One of the best things you can do to proactively position you and your family to buy a home is to borrow money from your 401K after all, it’s your money. If you’re thinking about pulling money from retirement to buy a home here’s what you need to know and the 2 types of accounts you should specifically stay away from at all costs…

There are however two types of accounts that you should be very careful with the 1st type of account is called 401A and it has to do with your employer. So if you’re joining a new employer for example and they only offer a 401ka know this -a 401a specifically will not let you borrow money or withdraw money from that account under any circumstances at all until you are at retirement age. This can become potentially problematic thinking it is a 401k that does allow borrowing ability.

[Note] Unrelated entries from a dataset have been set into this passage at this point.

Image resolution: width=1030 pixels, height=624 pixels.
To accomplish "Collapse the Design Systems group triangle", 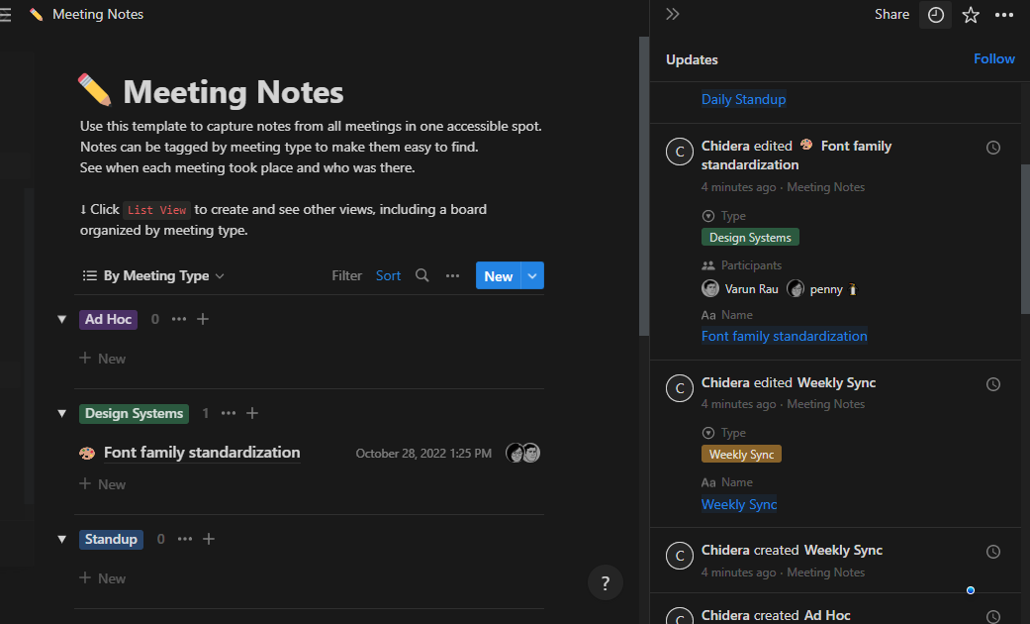I will pos(61,413).
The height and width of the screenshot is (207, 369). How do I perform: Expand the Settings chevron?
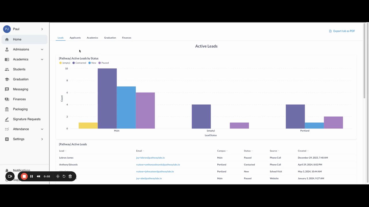tap(42, 139)
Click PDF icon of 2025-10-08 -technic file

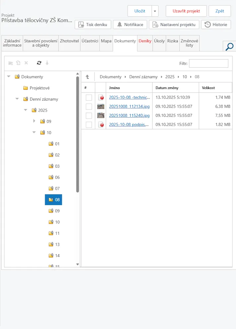pos(101,97)
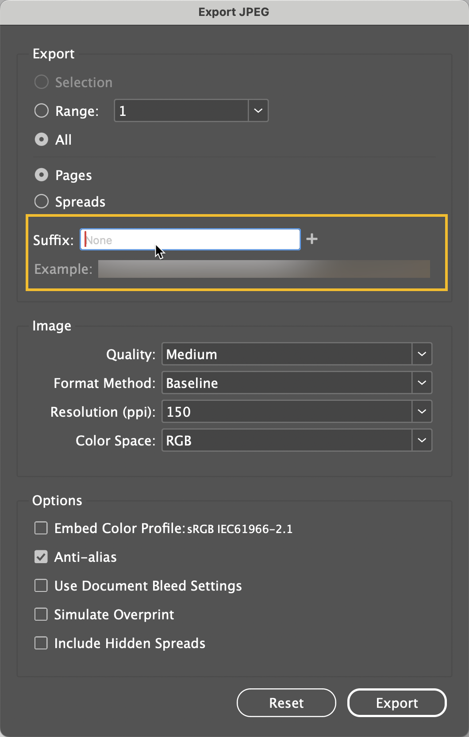Check Include Hidden Spreads
Viewport: 469px width, 737px height.
[x=41, y=643]

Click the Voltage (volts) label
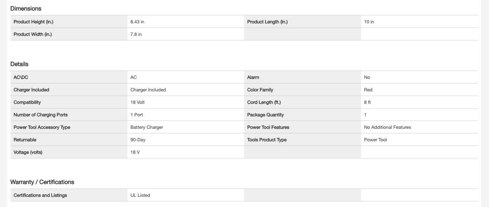tap(28, 152)
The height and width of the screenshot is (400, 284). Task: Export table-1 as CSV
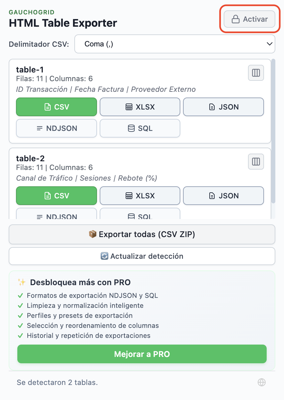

A 401a not to be confused with a 401K where you provide a certain financial contribution and your employer also provides a match for your contribution- 401a is employer-driven, and the employer contributes all of the money into the 401 a that is the defining difference.

The next type of account that you should be very careful of is 457A which only allows borrowing ability under specific unforeseen circumstances which have to be specifically must document and you guessed it scrutinized and examined.

These are as follows:

  • foreclosure
  • eviction
  • notice to vacate
  • an act of God

It has to be an extenuating unforeseen circumstance beyond your financial control with specific documentation relating to the event. If you can’t document it, the money is untouchable. The moral of the story is whenever possible, always, go with a 401k, which offers an employer match and offers more choices, control, and flexibility as it pertains to your unique financial situation. The good news is 401k is the most common retirement vehicle and as such works with you, not against you.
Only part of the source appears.